Durante il tragitto in taxi verso Beacon Hill, feci mentalmente l'inventario della nostra cucina, progettando una cena che Derek avrebbe potuto apprezzare. La facciata in mattoni della villetta apparve tra le dimore storiche, le finestre che riflettevano il sole al tramonto come occhi indifferenti. La settimana prima avevo licenziato la governante che lui aveva assunto: che senso aveva, visto che vivevo da sola per gran parte dell'anno?

Dentro, la casa era silenziosa e immacolata. Esaminai il contenuto del frigorifero e optai per il salmone con salsa all'aneto che Derek una volta aveva detto di aver gradito da L'Espalier, prima che chiudesse. Passai due ore a preparare la cena, impiattando con la stessa meticolosità di una delle mie composizioni floreali e abbinando il Chablis che suo fratello Alexander ci aveva regalato lo scorso Natale.

Passò un'ora. Poi due. Derek non si fece vivo.
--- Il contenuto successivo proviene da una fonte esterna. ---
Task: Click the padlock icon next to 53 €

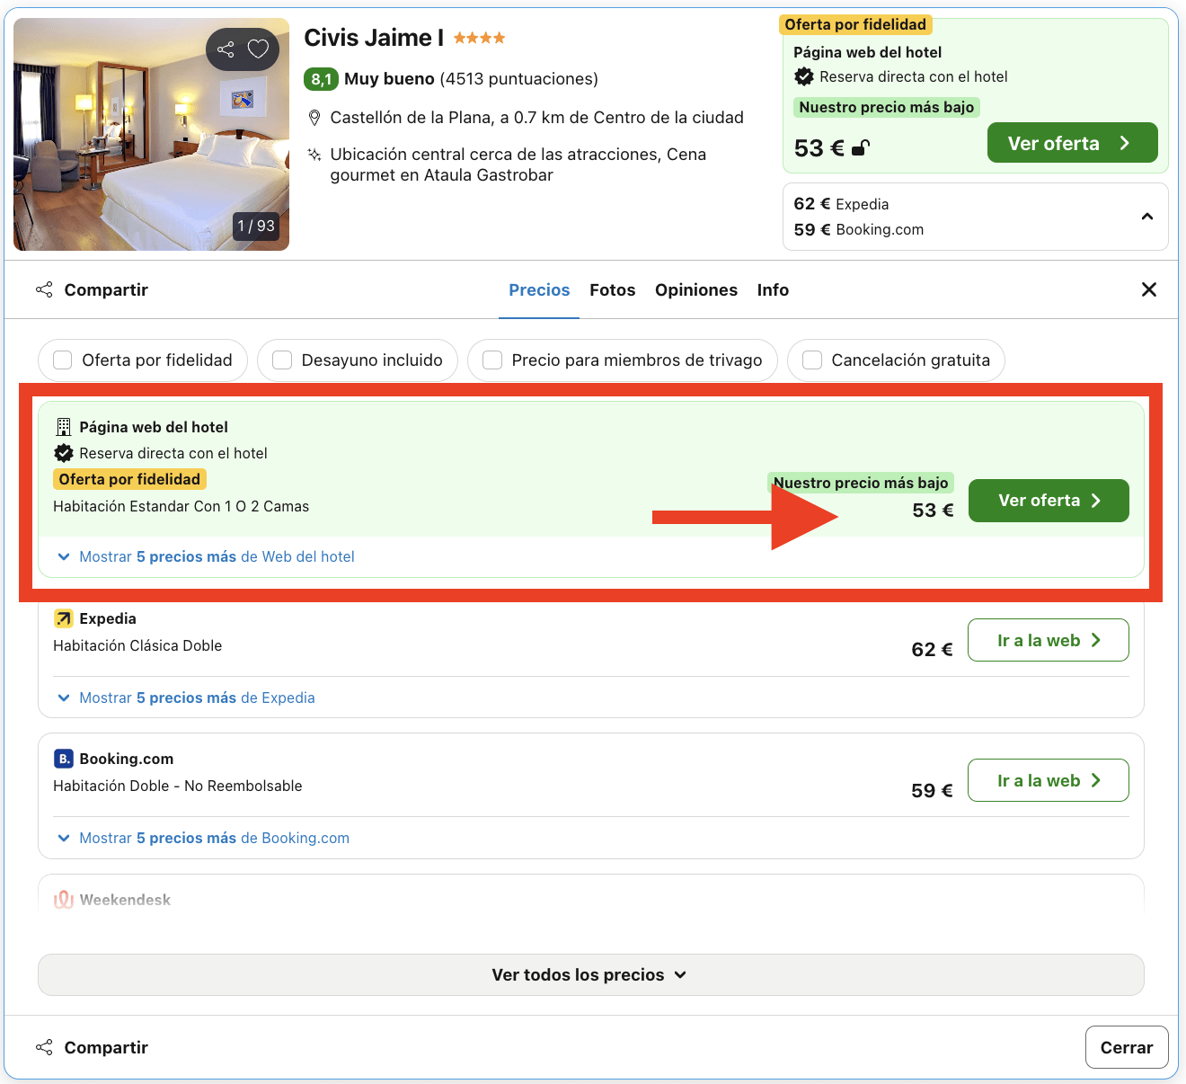Action: (859, 147)
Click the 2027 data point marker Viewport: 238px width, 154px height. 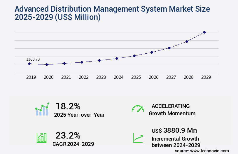[x=169, y=48]
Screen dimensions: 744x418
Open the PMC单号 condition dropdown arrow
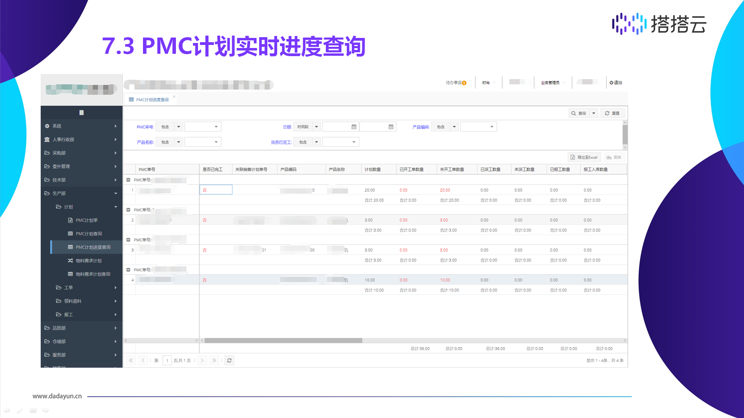coord(179,127)
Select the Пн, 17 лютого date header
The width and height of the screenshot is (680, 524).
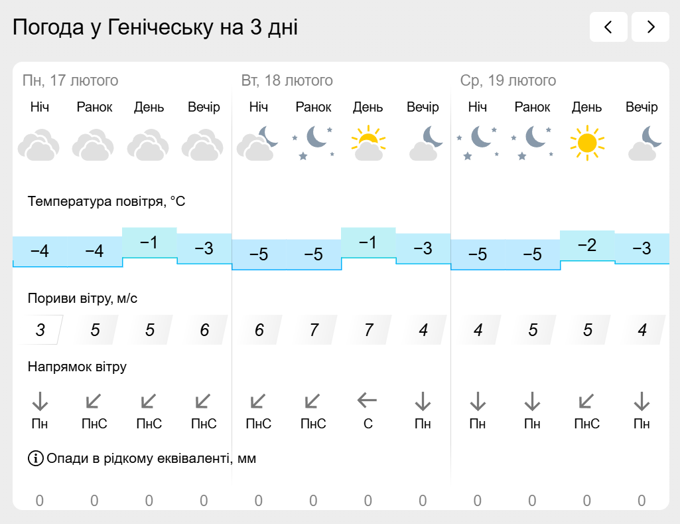(70, 80)
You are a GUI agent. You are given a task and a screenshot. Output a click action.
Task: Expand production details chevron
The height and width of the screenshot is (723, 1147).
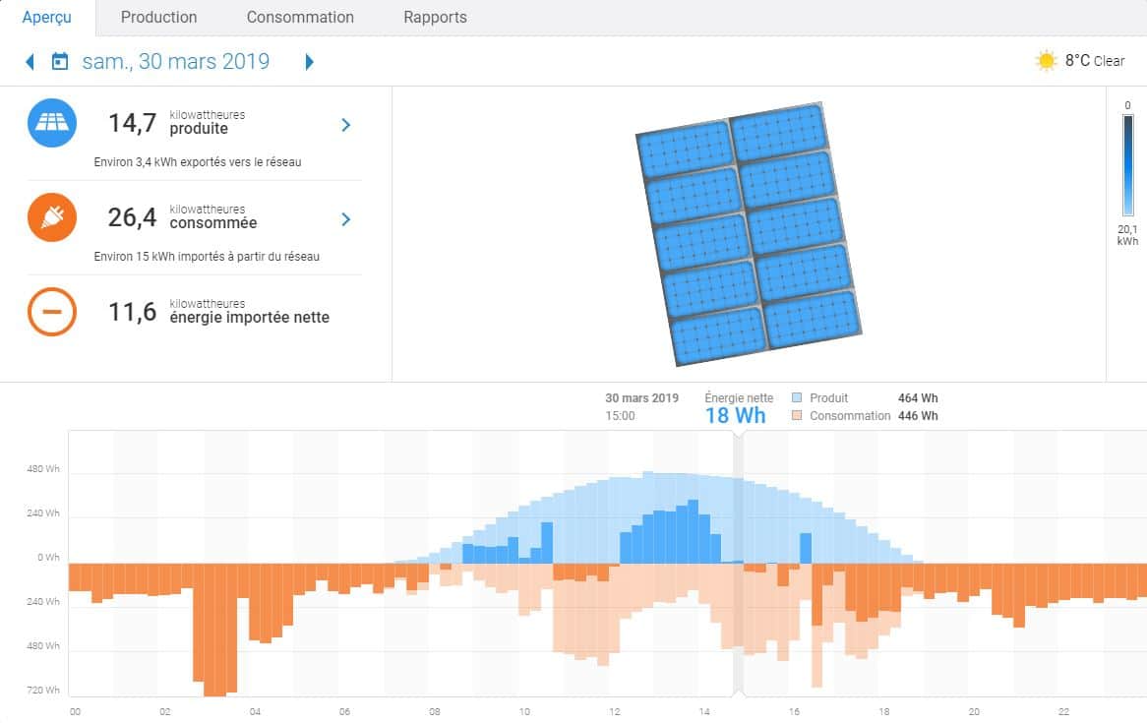point(345,125)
Le mie chiamate finivano dritte in segreteria. I miei messaggi restavano non letti. «Come sempre», sussurrai a me stessa, le parole che si dissolvevano nella sala da pranzo vuota come zucchero sotto la pioggia.

Mentre scorrevo distrattamente i social, un post attirò la mia attenzione. Thomas Stone, uno degli amici di Derek, aveva condiviso una foto con la didascalia: «Bentornato a casa!». C'era Derek, al Somerset Club, circondato da amici, un bicchiere di whiskey in mano e il colletto della camicia sbottonato con nonchalance: il segnale universale che era rilassato e si stava divertendo.

Mangiai la cena fredda da sola, ricacciando indietro le lacrime che minacciavano di cadere nel piatto. Il salmone, che avevo impiegato ore a rendere perfetto, ora sapeva di cenere, come le mie aspettative.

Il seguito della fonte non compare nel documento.